Mesmo escrever este post levou muito mais tempo do que deveria, pois passei um bocado de horas fazendo coisas como notar esta imagem  na minha área de trabalho por ter usado num post anterior, abri-la, olhar para o gorila por algum tempo, pensando sobre o quão facilmente ele poderia me vencer numa luta, depois me perguntando se ele poderia vencer um tigre numa luta, depois me perguntando quem venceria a luta entre um leão e um tigre, e depois googleando a respeito disso e lendo sobre o assunto por algum tempo (o tigre iria vencer). Sim, eu tenho problemas.
Para entender por que os procrastinadores procrastinam tanto, vamos começar entendendo o cérebro de um não-procrastinador:

Bastante normal, certo? Agora, vamos olhar para o cérebro de um procrastinador:

Percebeu algo diferente?
Parece que o Tomador de Decisões Racionais no cérebro do procrastinador está convivendo com um animal de estimação -o Macaco da Gratificação Instantânea.
Isso seria legal – fofinho, até – se o Tomador de Decisões Racionais soubesse alguma coisa sobre como lidar com um macaco. Mas, infelizmente, essa habilidade não fez parte de sua formação e ele fica completamente indefeso quando o macaco torna impossível o cumprimento de suas tarefas.

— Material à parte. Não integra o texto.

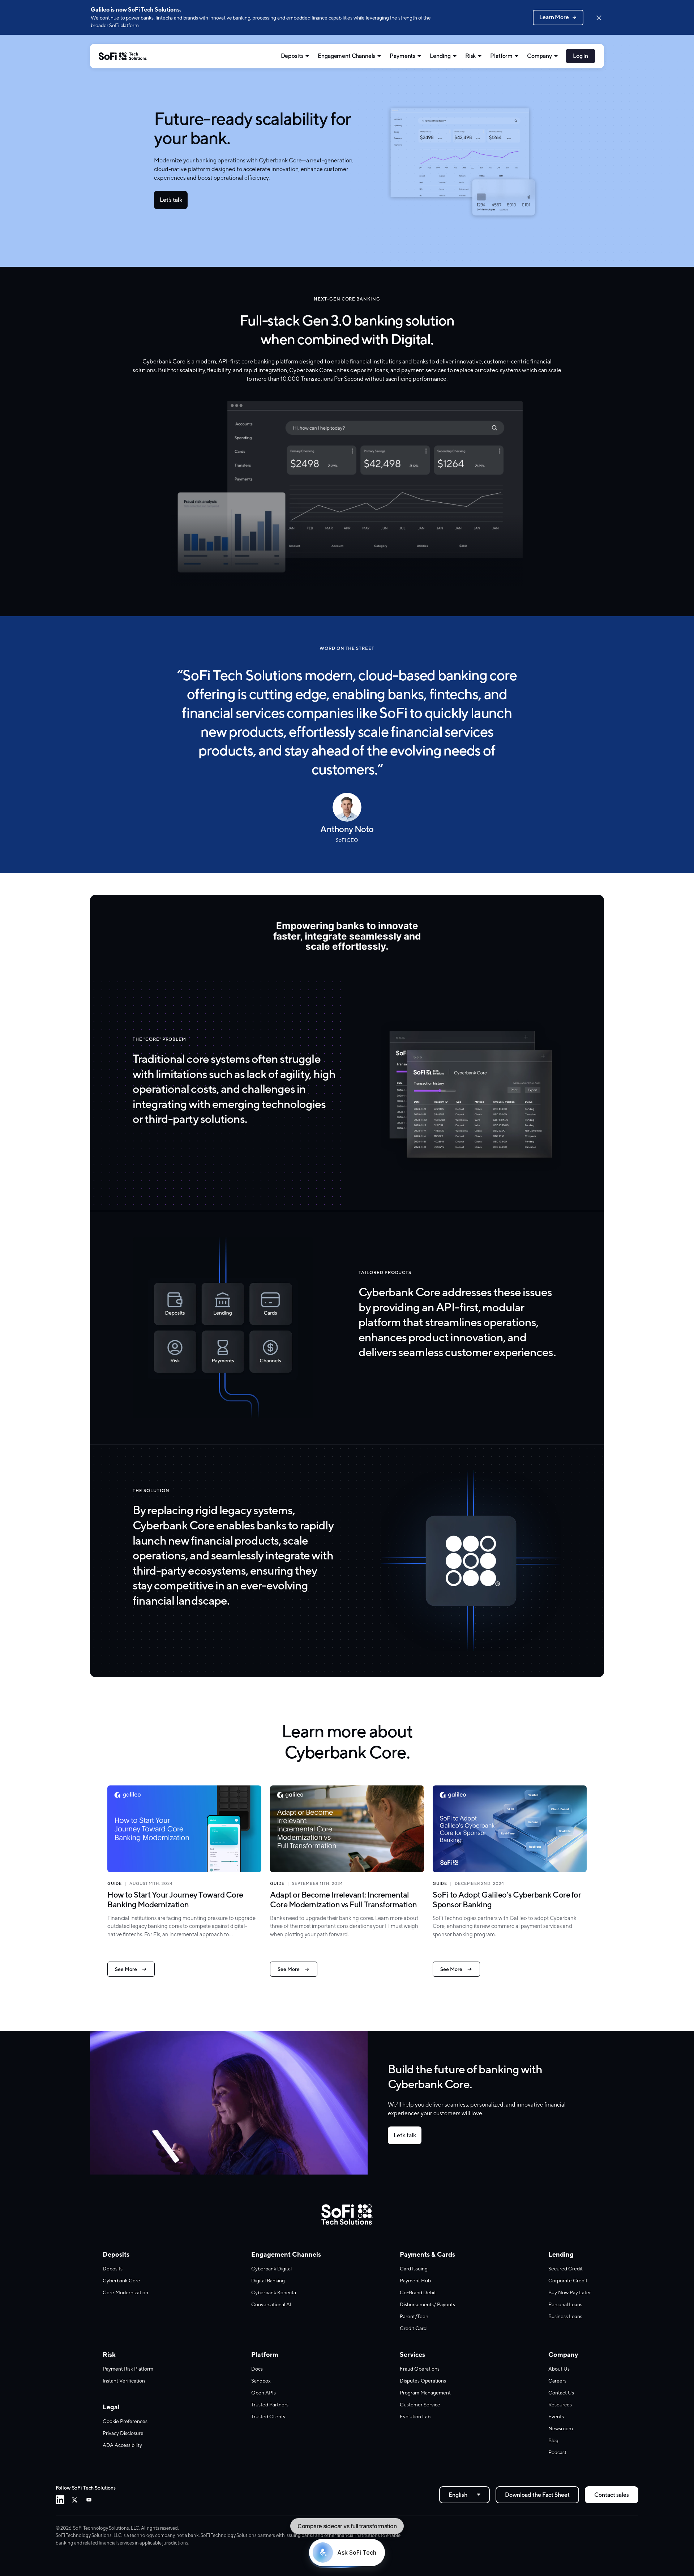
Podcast (557, 2452)
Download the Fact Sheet (537, 2494)
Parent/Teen (414, 2316)
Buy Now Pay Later (569, 2292)
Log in (580, 55)
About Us (559, 2369)
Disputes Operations (423, 2381)
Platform (501, 55)
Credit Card (413, 2328)
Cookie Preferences (125, 2421)
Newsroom (560, 2428)
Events (556, 2416)
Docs (257, 2369)
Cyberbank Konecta (273, 2292)
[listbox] (464, 2494)
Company (539, 55)
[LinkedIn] (60, 2499)
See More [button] (126, 1969)
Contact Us (561, 2393)
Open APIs (263, 2393)
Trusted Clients (268, 2416)
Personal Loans (565, 2304)
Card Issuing (414, 2268)
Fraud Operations (420, 2369)
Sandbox (261, 2381)
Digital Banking (268, 2280)
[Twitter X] (74, 2499)
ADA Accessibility (122, 2445)
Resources (560, 2404)
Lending (440, 55)
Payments (402, 55)
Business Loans (565, 2316)
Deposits (292, 55)
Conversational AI (271, 2304)
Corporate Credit (567, 2280)
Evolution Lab (415, 2416)
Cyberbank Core (121, 2280)
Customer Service (420, 2404)
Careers (557, 2381)
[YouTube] (89, 2499)
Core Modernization (125, 2292)
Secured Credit (565, 2268)
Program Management (425, 2393)
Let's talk (171, 199)
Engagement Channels (346, 55)
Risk (470, 55)
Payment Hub (415, 2280)
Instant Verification (124, 2381)
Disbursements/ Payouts (427, 2304)
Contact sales (611, 2494)
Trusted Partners (269, 2404)
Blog (553, 2440)
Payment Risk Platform (128, 2369)
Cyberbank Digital (271, 2268)
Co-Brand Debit (418, 2292)
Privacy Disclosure (123, 2433)
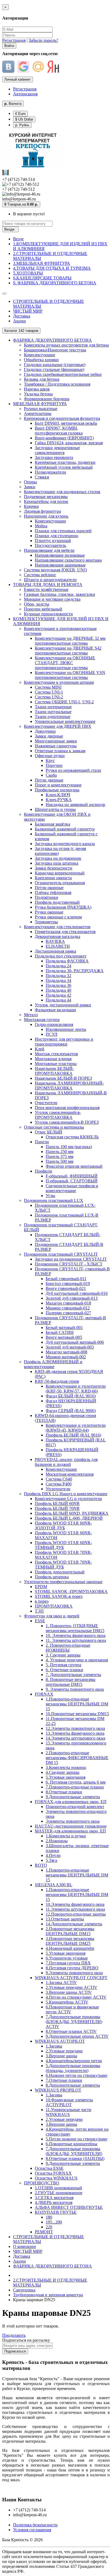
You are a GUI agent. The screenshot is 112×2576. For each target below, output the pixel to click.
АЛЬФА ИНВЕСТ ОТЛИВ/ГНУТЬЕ (69, 2207)
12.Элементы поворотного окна (75, 1728)
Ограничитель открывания (60, 882)
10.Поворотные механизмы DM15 (77, 1713)
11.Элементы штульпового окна (75, 1909)
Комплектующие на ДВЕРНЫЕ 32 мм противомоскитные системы (70, 640)
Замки (29, 486)
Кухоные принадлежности (48, 614)
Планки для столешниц (56, 535)
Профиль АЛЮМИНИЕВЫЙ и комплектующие (53, 1364)
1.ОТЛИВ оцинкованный (58, 2187)
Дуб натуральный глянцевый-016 (77, 1293)
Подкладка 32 (58, 975)
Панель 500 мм (59, 1161)
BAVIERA (55, 941)
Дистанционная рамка (55, 951)
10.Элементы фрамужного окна (75, 1904)
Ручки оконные (49, 912)
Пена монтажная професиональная (67, 1107)
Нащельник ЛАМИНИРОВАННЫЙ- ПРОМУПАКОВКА (69, 1085)
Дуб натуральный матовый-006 (75, 1342)
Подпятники (46, 897)
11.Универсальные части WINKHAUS (68, 2112)
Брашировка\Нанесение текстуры (55, 350)
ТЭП (39, 1611)
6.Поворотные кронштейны (71, 2144)
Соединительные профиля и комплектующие (72, 1188)
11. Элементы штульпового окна (76, 1640)
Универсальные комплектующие (65, 721)
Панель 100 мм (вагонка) (69, 1146)
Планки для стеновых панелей (63, 530)
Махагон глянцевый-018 (68, 1303)
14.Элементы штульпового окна (75, 1738)
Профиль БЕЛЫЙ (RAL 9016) (73, 1435)
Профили (43, 1171)
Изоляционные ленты (66, 1029)
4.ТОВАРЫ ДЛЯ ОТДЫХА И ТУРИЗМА (52, 268)
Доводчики (45, 731)
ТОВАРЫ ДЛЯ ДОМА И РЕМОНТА (47, 584)
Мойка (41, 526)
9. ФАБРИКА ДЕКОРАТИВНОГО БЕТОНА (54, 283)
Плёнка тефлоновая (53, 892)
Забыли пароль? (43, 40)
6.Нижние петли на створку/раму (77, 2075)
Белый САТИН (60, 1332)
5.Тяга (51, 1860)
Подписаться (15, 2351)
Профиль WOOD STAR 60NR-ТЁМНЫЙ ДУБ (63, 1545)
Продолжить (14, 2335)
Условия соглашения (32, 2529)
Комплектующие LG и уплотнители (68, 1498)
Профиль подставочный (57, 902)
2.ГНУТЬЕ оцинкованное (58, 2192)
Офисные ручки (50, 755)
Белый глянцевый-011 (66, 1278)
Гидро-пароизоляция (54, 1024)
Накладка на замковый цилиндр (75, 804)
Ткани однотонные (52, 716)
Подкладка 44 (58, 1000)
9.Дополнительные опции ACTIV (77, 2036)
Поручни (54, 765)
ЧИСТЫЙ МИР (27, 311)
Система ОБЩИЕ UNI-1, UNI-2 (64, 702)
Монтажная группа (42, 1019)
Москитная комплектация (70, 1474)
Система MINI (48, 687)
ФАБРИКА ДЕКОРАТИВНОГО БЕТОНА (52, 340)
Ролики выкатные (40, 408)
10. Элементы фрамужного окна (75, 1635)
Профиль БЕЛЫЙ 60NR (57, 1503)
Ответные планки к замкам (60, 750)
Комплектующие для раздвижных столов (62, 491)
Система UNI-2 (49, 697)
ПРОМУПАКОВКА (54, 1606)
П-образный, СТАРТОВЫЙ (72, 1181)
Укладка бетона (38, 394)
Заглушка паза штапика (56, 863)
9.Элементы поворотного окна (74, 1972)
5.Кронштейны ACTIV (67, 2002)
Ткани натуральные (53, 711)
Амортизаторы (37, 413)
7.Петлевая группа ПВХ (68, 1963)
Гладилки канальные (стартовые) (54, 364)
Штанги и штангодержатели (50, 579)
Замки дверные (49, 736)
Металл (31, 1014)
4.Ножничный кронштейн (70, 1948)
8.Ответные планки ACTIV (71, 2031)
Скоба (51, 775)
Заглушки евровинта (54, 457)
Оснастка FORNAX (53, 2173)
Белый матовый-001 (64, 1327)
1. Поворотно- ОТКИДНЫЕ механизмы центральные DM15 (75, 1628)
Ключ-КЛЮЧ (58, 794)
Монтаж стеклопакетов (56, 1053)
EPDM (41, 1586)
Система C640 (59, 1479)
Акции (19, 321)
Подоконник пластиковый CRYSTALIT (61, 1254)
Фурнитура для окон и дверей (51, 1616)
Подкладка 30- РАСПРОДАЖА (75, 970)
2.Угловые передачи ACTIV (71, 1987)
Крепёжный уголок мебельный (64, 467)
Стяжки (42, 477)
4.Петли (53, 1855)
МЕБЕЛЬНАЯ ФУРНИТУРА (40, 403)
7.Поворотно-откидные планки (75, 1787)
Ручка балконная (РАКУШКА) (63, 907)
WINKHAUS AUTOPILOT (60, 2041)
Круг (50, 760)
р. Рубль (22, 125)
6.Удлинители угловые (67, 1958)
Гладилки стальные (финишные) (54, 369)
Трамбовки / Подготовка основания (57, 384)
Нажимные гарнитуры (56, 746)
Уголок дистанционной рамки (63, 1005)
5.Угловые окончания (65, 1777)
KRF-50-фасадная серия (57, 1381)
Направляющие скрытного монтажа (68, 560)
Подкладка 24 (58, 965)
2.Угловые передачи (64, 2051)
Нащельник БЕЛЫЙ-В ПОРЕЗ (63, 1078)
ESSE (40, 1620)
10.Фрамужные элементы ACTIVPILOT (69, 2102)
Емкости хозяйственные (46, 589)
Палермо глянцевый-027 (68, 1313)
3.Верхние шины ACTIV (69, 1992)
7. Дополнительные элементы (73, 1674)
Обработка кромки (41, 359)
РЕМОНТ (44, 2231)
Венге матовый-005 (64, 1337)
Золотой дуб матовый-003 (70, 1347)
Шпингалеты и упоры (55, 809)
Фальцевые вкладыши (55, 1009)
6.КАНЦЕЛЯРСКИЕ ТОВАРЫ (42, 278)
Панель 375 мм (59, 1156)
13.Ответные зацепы (65, 1919)
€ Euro (20, 114)
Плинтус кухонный (53, 540)
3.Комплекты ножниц (66, 1767)
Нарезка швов (37, 389)
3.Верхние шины (61, 2056)
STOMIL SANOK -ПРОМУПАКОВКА (71, 1591)
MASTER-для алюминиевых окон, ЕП (70, 1831)
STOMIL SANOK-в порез (58, 1596)
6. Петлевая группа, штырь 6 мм (75, 1782)
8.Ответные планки (64, 1792)
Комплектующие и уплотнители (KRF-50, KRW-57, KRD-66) (76, 1388)
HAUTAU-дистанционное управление (71, 1826)
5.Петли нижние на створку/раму (77, 2139)
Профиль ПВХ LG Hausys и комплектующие (65, 1493)
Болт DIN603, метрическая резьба (66, 423)
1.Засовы (54, 2046)
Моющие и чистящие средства (52, 599)
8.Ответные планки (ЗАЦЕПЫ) (75, 2158)
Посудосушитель (50, 545)
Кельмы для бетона (41, 379)
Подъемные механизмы (46, 496)
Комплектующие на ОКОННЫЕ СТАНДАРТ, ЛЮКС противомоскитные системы (65, 663)
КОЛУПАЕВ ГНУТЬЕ (56, 2212)
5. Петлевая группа (63, 1664)
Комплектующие (39, 354)
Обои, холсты (36, 604)
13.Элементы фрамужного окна (75, 1733)
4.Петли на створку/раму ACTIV (76, 1997)
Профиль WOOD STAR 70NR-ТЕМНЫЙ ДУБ (63, 1564)
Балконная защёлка (52, 824)
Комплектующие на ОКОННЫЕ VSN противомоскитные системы (70, 675)
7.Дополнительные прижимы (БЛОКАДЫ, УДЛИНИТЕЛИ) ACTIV (74, 2021)
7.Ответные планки (64, 2080)
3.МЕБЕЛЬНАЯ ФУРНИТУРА (41, 263)
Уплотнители (58, 1489)
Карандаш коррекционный (60, 873)
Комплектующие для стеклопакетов (57, 926)
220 (49, 2227)
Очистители (46, 1102)
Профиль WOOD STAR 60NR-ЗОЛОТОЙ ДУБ (63, 1525)
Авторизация (25, 94)
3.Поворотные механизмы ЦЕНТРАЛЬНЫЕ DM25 (70, 1941)
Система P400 (58, 1484)
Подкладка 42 (58, 995)
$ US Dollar (24, 119)
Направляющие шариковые (60, 565)
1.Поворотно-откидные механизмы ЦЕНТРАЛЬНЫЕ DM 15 (77, 1704)
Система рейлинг (40, 574)
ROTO (41, 1865)
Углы (50, 1195)
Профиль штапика (52, 1576)
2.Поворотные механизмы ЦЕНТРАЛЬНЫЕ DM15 (70, 1931)
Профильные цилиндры (57, 790)
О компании (24, 2246)
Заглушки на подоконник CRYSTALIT (71, 1259)
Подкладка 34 (58, 980)
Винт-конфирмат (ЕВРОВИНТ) (64, 438)
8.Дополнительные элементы (73, 2085)
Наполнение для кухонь (46, 516)
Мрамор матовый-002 (66, 1357)
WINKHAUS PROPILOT (58, 2090)
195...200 (54, 2222)
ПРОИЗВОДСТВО (41, 2183)
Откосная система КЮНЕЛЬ (72, 1137)
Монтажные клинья (53, 1058)
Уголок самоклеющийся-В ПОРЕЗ (67, 1122)
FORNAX (44, 1694)
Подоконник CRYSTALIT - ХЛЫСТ (68, 1264)
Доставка (21, 316)
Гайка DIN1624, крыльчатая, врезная (69, 442)
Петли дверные (49, 780)
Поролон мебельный (43, 609)
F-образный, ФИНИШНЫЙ (72, 1176)
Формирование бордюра (46, 398)
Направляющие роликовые (60, 555)
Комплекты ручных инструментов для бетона (66, 345)
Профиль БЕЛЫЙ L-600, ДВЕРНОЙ (69, 1518)
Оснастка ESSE (49, 2168)
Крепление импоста (53, 878)
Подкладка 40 (58, 990)
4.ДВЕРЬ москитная (53, 2202)
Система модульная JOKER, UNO (55, 570)
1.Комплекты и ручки (66, 1836)
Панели (42, 1141)
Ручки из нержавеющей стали (73, 770)
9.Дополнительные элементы (73, 1796)
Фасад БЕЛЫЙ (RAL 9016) (71, 1396)
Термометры (46, 921)
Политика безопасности (35, 2525)
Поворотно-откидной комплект (75, 1806)
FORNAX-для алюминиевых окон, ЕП (71, 1801)
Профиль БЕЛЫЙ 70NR (57, 1508)
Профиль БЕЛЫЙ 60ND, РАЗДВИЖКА (71, 1513)
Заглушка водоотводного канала (65, 843)
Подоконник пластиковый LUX (53, 1200)
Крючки (31, 506)
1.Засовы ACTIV (61, 1982)
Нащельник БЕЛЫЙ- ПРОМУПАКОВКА (54, 1071)
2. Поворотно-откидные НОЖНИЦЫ (68, 1647)
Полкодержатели (50, 472)
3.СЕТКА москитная (54, 2197)
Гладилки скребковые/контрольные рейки (63, 374)
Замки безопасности (53, 868)
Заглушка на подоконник (58, 858)
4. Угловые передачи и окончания (77, 1660)
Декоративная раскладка (57, 936)
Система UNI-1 (49, 692)
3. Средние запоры (63, 1655)
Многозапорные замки (56, 741)
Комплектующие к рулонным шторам (59, 682)
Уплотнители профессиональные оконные (63, 1581)
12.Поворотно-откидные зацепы (76, 1914)
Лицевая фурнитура (42, 511)
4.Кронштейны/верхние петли (74, 2060)
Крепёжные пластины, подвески (65, 462)
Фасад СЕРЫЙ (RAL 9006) (71, 1410)
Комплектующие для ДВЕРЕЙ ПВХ (57, 726)
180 (49, 2217)
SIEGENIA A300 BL (53, 1884)
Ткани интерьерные (53, 706)
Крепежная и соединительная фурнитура (62, 418)
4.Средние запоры (62, 1772)
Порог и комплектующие (58, 785)
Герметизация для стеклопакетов (65, 931)
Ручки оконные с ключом (58, 917)
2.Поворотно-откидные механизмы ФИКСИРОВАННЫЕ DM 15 (77, 1757)
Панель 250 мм (59, 1151)
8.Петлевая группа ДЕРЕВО (72, 1968)
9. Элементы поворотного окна (75, 1689)
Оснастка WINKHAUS (56, 2178)
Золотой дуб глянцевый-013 (72, 1298)
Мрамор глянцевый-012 (68, 1308)
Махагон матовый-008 (66, 1352)
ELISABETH (58, 946)
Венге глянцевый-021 (66, 1288)
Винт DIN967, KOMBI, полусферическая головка (59, 430)
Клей (39, 1049)
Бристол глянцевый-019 (68, 1283)
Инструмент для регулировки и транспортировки (64, 1041)
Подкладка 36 (58, 985)
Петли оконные (49, 887)
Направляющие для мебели (49, 550)
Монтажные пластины (56, 1063)
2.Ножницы (57, 1840)
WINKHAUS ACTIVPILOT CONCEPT (71, 1977)
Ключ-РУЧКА (59, 799)
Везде (18, 239)
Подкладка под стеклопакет (60, 956)
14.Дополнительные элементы (74, 1924)
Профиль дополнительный (60, 1572)
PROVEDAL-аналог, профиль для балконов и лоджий (66, 1462)
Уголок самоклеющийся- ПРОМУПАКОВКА (58, 1115)
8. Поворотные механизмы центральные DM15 (70, 1682)
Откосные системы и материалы (54, 1127)
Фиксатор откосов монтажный (74, 1166)
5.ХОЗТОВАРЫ (28, 273)
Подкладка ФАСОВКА (67, 961)
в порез (41, 1601)
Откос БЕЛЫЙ (48, 1132)
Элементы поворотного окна (72, 1821)
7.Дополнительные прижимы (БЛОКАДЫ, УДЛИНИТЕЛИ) (74, 2151)
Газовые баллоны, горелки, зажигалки (59, 594)
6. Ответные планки (64, 1669)
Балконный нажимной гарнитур (65, 829)
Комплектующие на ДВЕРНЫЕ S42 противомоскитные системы (68, 650)
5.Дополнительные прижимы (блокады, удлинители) (73, 2068)
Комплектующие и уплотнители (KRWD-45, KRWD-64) (76, 1427)
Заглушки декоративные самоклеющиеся (57, 450)
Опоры (30, 482)
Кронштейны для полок (46, 501)
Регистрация (14, 40)
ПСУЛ (51, 1034)
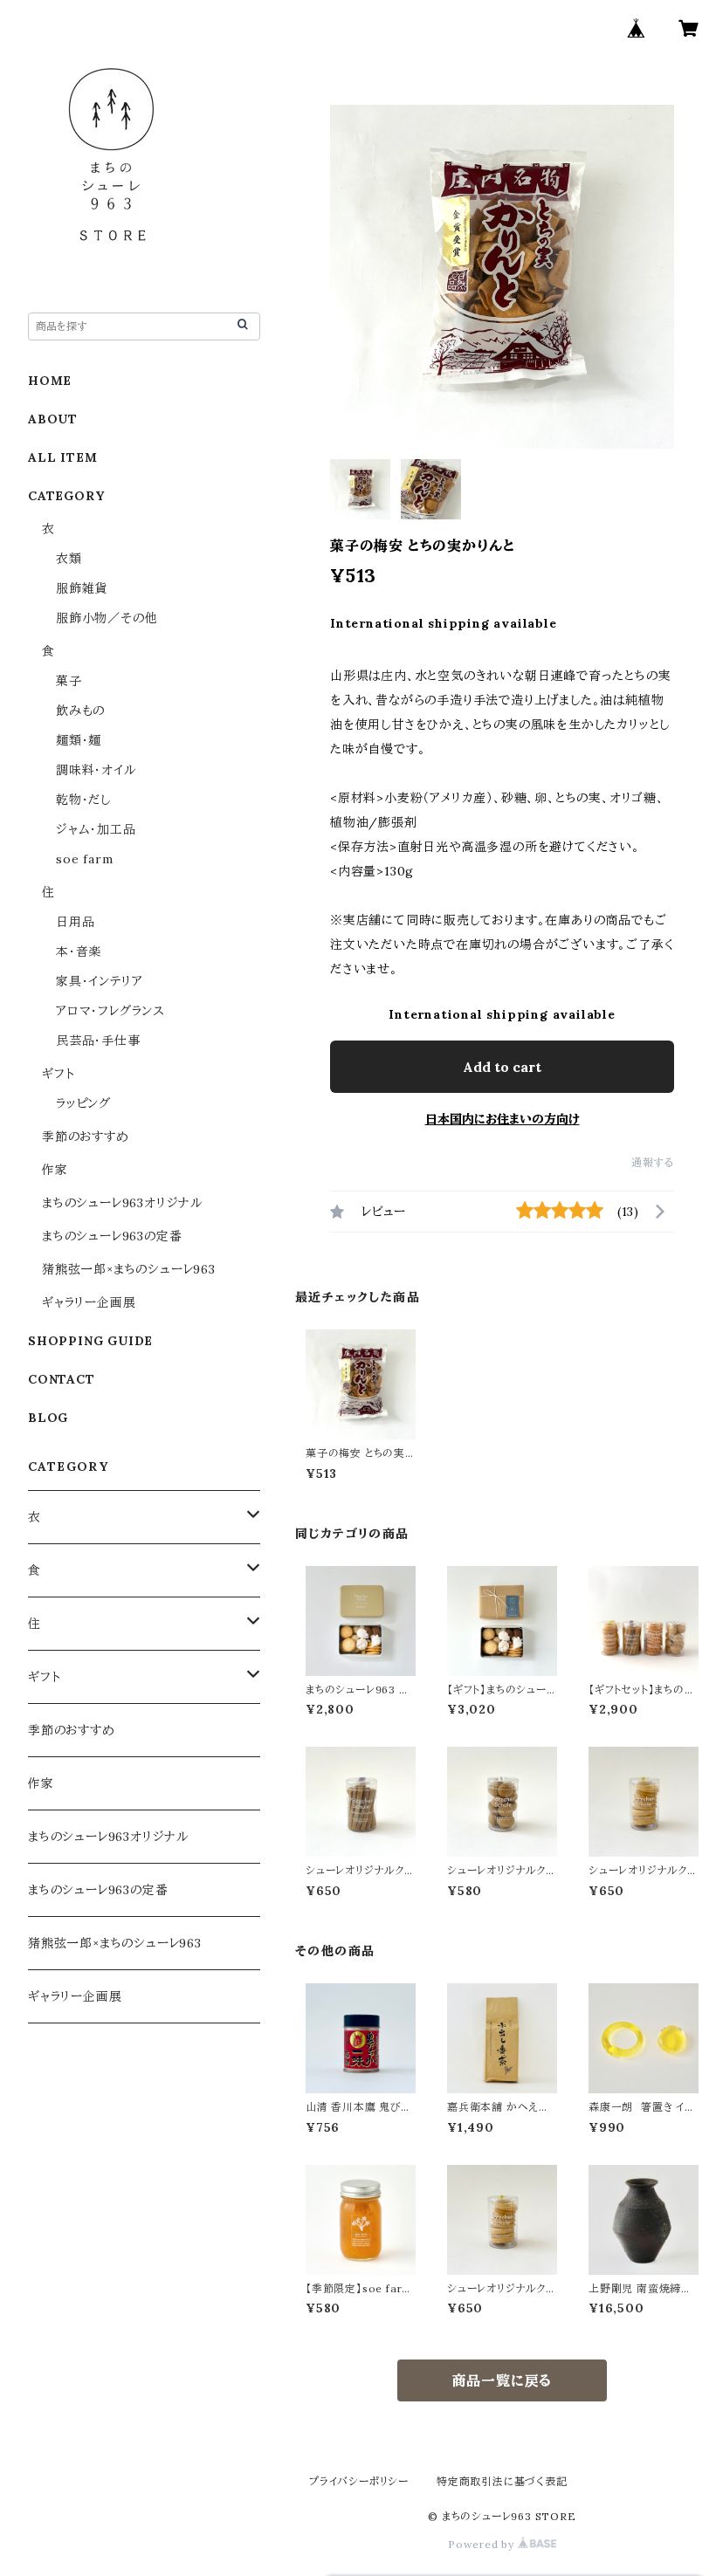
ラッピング (83, 1103)
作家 (55, 1170)
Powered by (483, 2544)
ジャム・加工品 (96, 829)
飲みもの (80, 710)
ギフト (58, 1074)
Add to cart (502, 1066)
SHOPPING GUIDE (90, 1341)
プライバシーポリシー (359, 2481)
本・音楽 (78, 951)
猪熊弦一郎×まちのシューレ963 (129, 1269)
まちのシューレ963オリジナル (122, 1203)
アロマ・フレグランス (110, 1011)
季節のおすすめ (85, 1136)
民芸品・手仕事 (98, 1040)
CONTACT (61, 1379)
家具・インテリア (99, 981)
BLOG (48, 1417)
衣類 (69, 559)
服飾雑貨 (81, 588)
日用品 (75, 922)
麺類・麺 (78, 740)
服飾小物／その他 (106, 618)
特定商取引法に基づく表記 (502, 2481)
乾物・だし (83, 799)
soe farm (84, 859)
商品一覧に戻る (502, 2380)
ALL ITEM (62, 457)
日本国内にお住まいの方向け (502, 1119)
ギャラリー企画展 (88, 1302)
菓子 (69, 681)
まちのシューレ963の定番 (112, 1236)
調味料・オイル (96, 770)
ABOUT (53, 419)
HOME (50, 380)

 O fato é que o Macaco da Gratificação Instantânea é a última criatura que deve ser encarregada das decisões, pois ele  pensa no presente, ignorando as lições do passado e desprezando completamente o futuro, e só se preocupa em maximizar a tranquilidade e o prazer deste instante. Ele não compreende o Tomador de Decisões Racionais melhor do que o Tomador de Decisões Racionais o compreende. Porque temos de continuar a correr – ele se pergunta – se podemos parar (o que nos faria nos sentir melhor)? Porque temos que treinar com esse instrumento musical se isso não é divertido? Porque nós usamos um computador só para trabalhar quando a internet está bem ali, esperando para ser usada? Ele pensa que os humanos são loucos.
No mundo do macaco, ele tem tudo planejado – se você comer quando estiver com fome, dormir quando estiver cansado e não fizer nada de difícil, você é um macaco muito bem sucedido. O problema para o procrastinador é que ele vive num mundo de humanos, e isso faz do Macaco da Gratificação Instantânea um navegador altamente desqualificado. Enquanto isso, o Tomador de Decisões Racionais, treinado para tomar decisões racionais e não para lidar com disputa por controle, não sabe como se engajar numa luta de verdade – ele apenas se sente cada vez mais mal sobre si mesmo a medida em que falha e a medida em que é repreendido pelo sofrido procrastinador em cuja cabeça vive.
É uma bagunça. E com o macaco no comando, o procrastinador se vê passando um bocado de tempo num lugar chamado Playground das Trevas*.
O Playground das Trevas é um local que todo procrastinador conhece bem. É o lugar em que acontecem atividades de lazer quando as atividades de lazer não deveriam acontecer. A diversão que você tem no Playground das Trevas não é realmente divertida pois é completamente imerecida e a atmosfera é repleta de culpa, ansiedade, raiva de si mesmo e pavor. Às vezes o Tomador de Decisões Racionais bate o pé e se recusa a perder tempo fazendo atividades habituais de lazer, e uma vez que o Macaco da Gratificação Instantânea certamente não vai deixar você trabalhar, você se encontra num purgatório bizarro de atividades estranhas onde todo mundo perde. **

E o pobre Tomador de Decisões Racionais apenas suspira, tentando descobrir como deixou o ser humano que supostamente devia estar no comando acabar ali novamente.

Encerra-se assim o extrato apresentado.